That’s who I spent my October with.
They, and seven of the best creative minds I could ever hope to meet.
We were living at the mouth of a small valley, where the open range-land ripples as it abuts the nearby mountains, and the valley narrows to a short rocky neck, before opening again to vast hidden fields. A large, wide and mellow trout stream courses along the base of pinon-studded hills, filling our days and nights with river-song, its water seeping into willow marshes, nurturing colonies of cottonwoods and drifts of aspen. Each day for twenty-four days, I meditated along this water, sketched under these golden canopies, explored up these arid draws, and stood in awe of these eery outcrops of rocks.

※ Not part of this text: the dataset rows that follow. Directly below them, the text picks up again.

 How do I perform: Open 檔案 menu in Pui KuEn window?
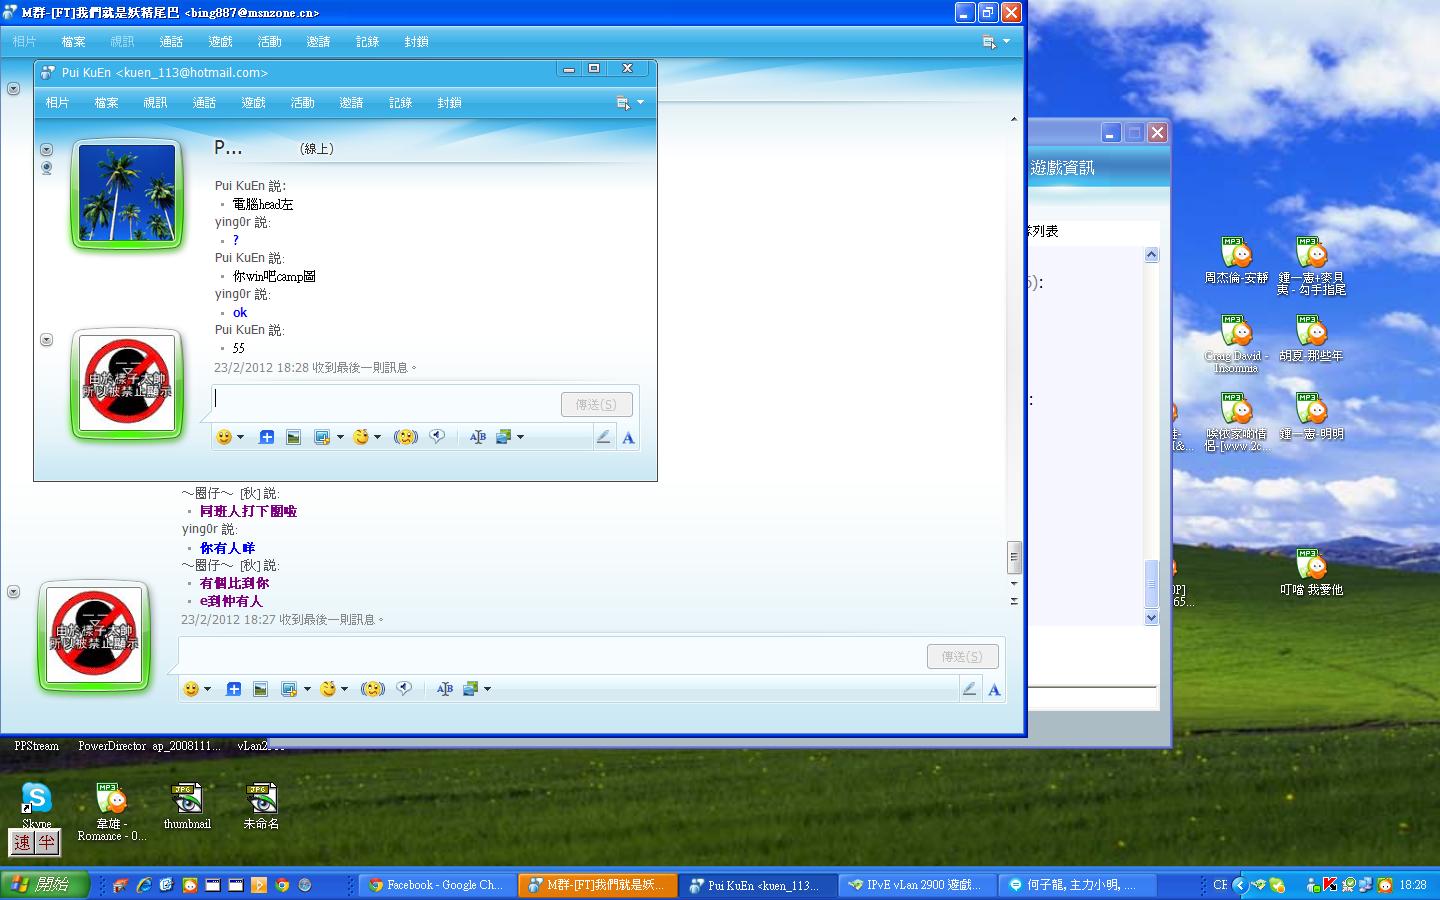[x=106, y=103]
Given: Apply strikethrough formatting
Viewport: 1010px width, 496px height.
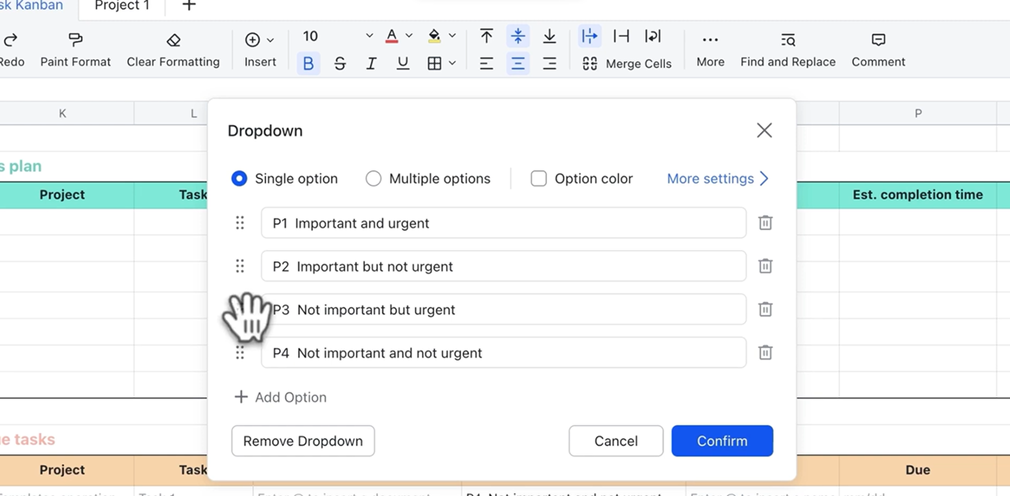Looking at the screenshot, I should [340, 63].
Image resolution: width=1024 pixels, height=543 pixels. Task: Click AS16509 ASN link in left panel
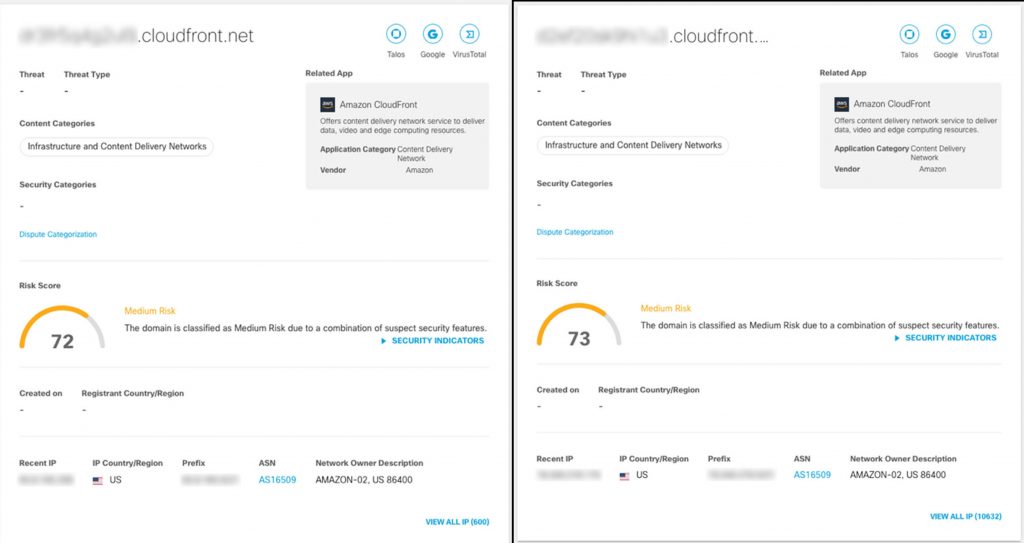(x=278, y=480)
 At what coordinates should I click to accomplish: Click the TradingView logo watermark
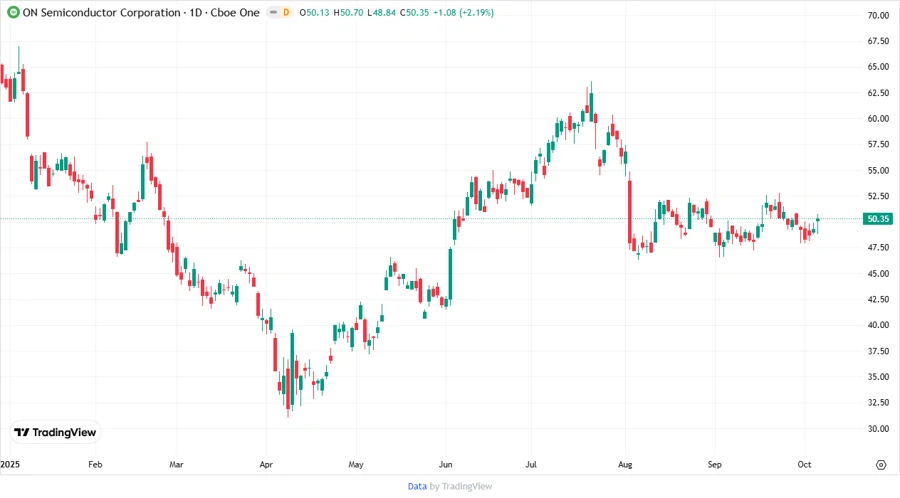click(x=55, y=432)
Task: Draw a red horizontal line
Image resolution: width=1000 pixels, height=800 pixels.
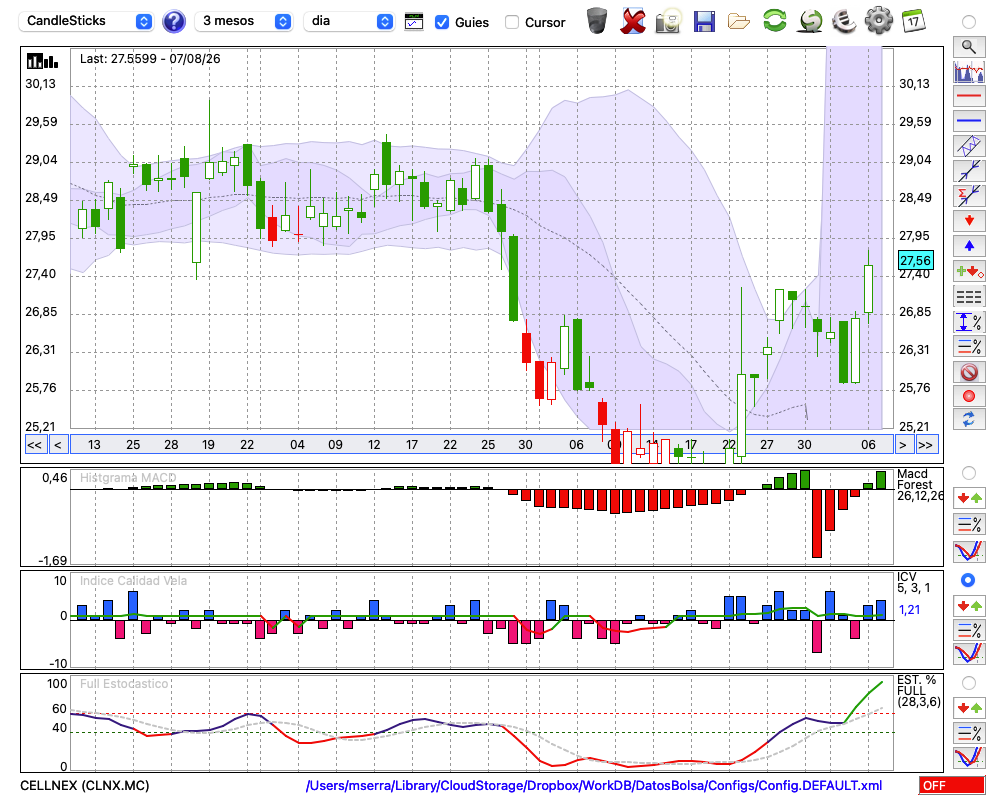Action: 969,96
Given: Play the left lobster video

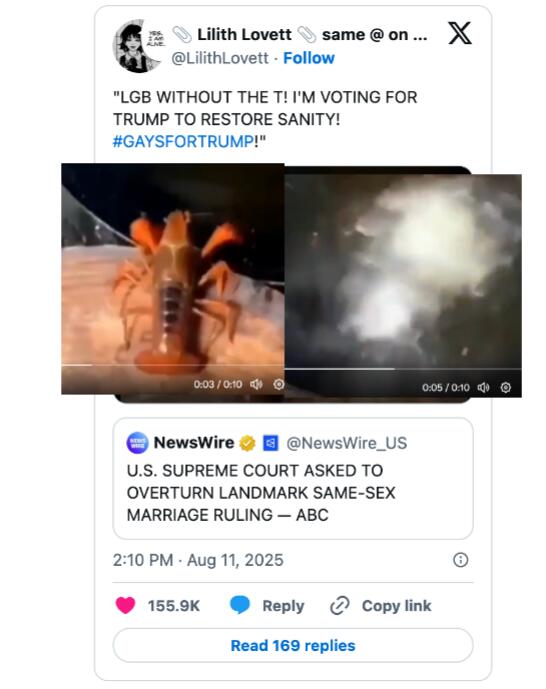Looking at the screenshot, I should tap(173, 264).
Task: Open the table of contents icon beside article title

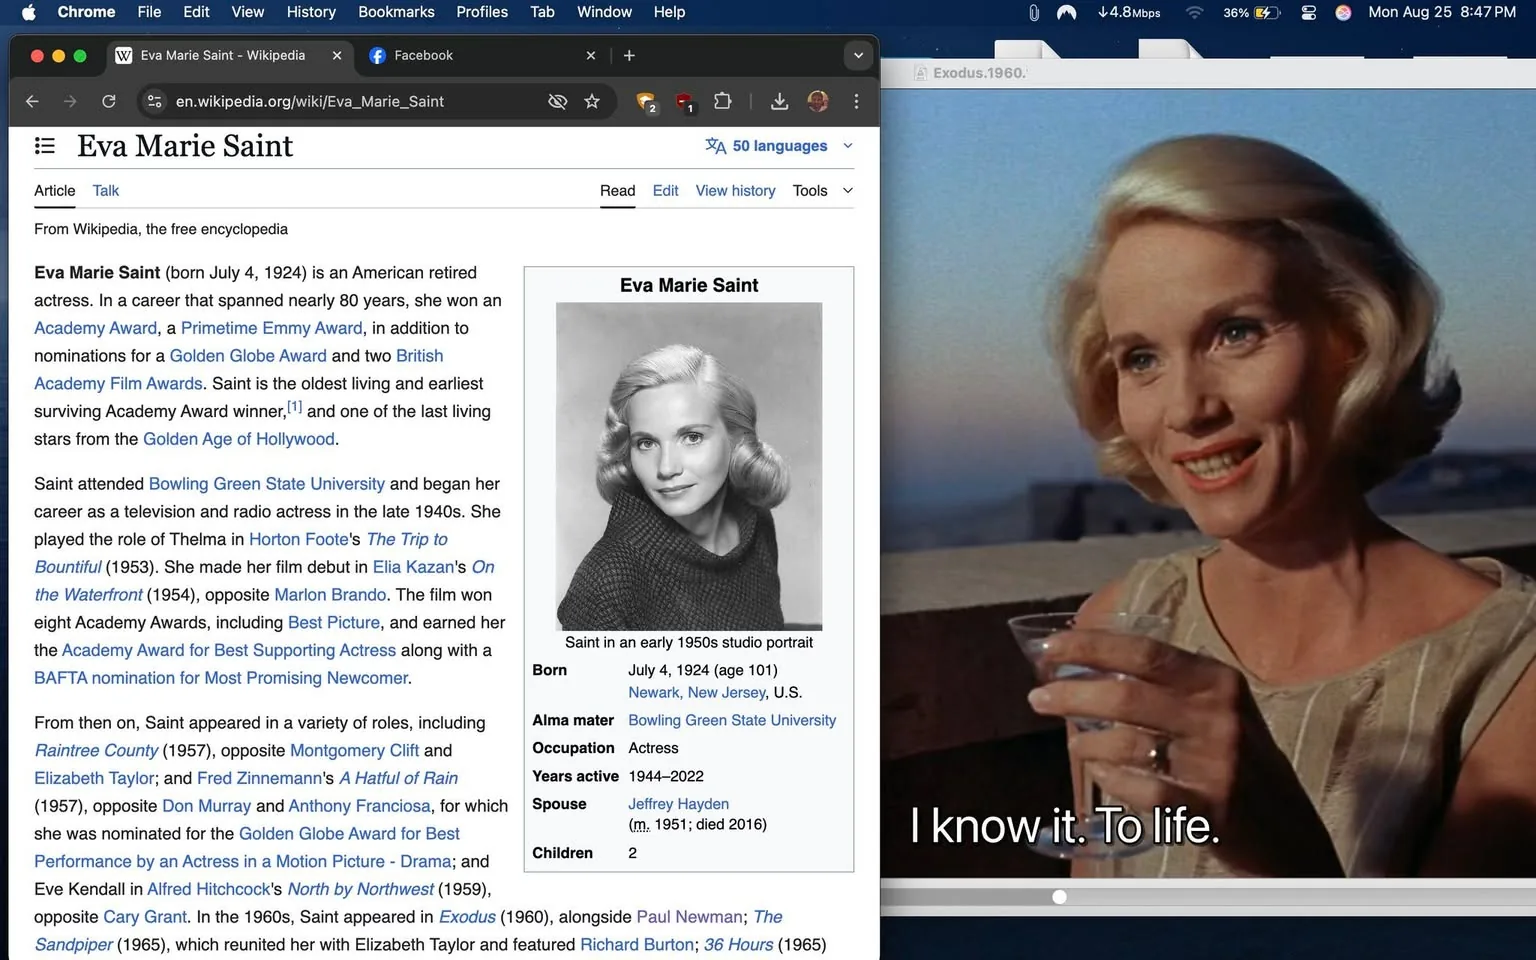Action: click(45, 145)
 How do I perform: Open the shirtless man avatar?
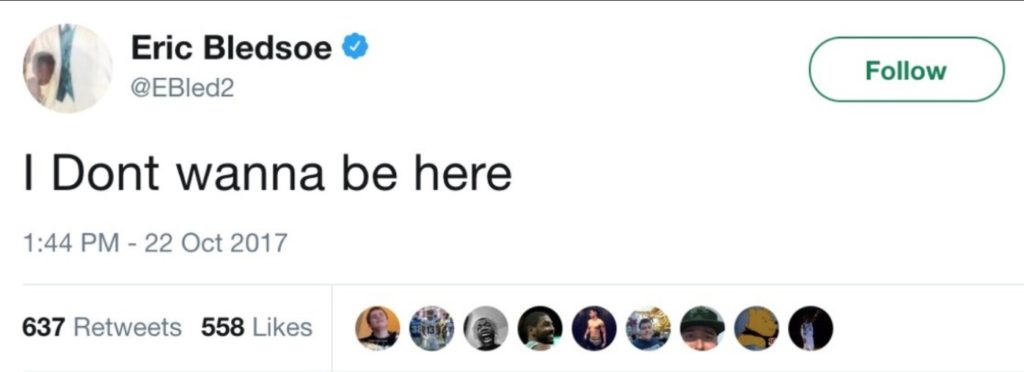594,328
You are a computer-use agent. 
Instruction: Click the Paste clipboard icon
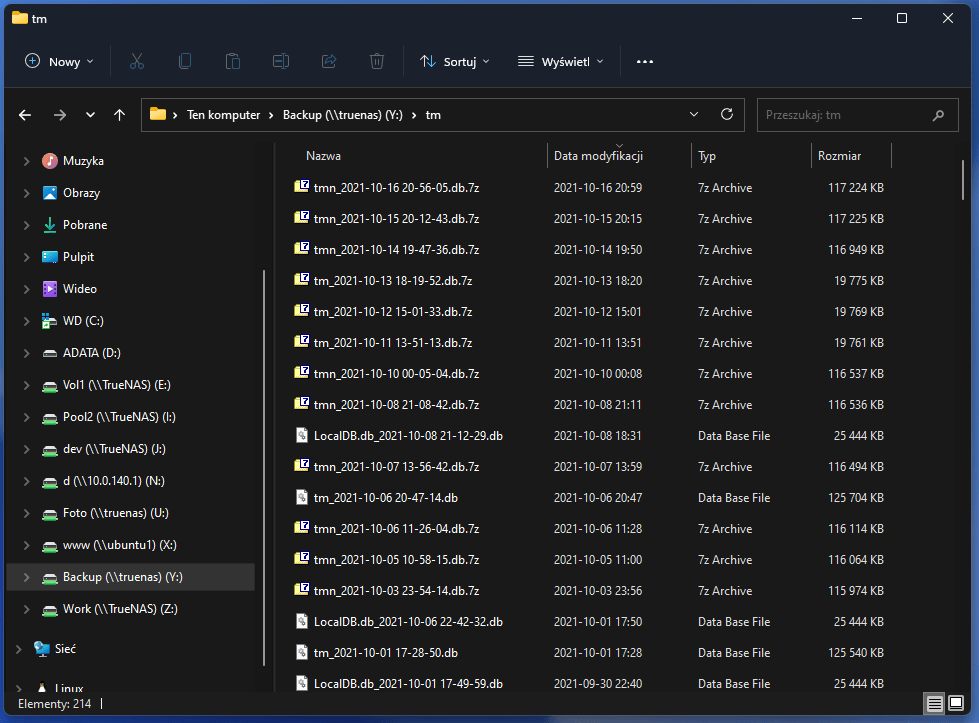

They climbed through the stony landscape, limestone beds eroded by wind into fantastic furniture, stale gnawed bread crusts, tumbled bones, stacks of dirty folded blankets, bleached crab claws and dog teeth — Annie Proulx, The Half-Skinned Steer
If quiet and still, I might catch a glimmer — and be blessed by — a rare animal spirit. Mink. Moose. Eagle. Hawk.
Other times, I might ramble, or sit and share with new friends; their laughter and tales humoring and inspiring me.
Mostly though, I painted.
For I was an artist in residence at the Brush Creek Foundation for the Arts.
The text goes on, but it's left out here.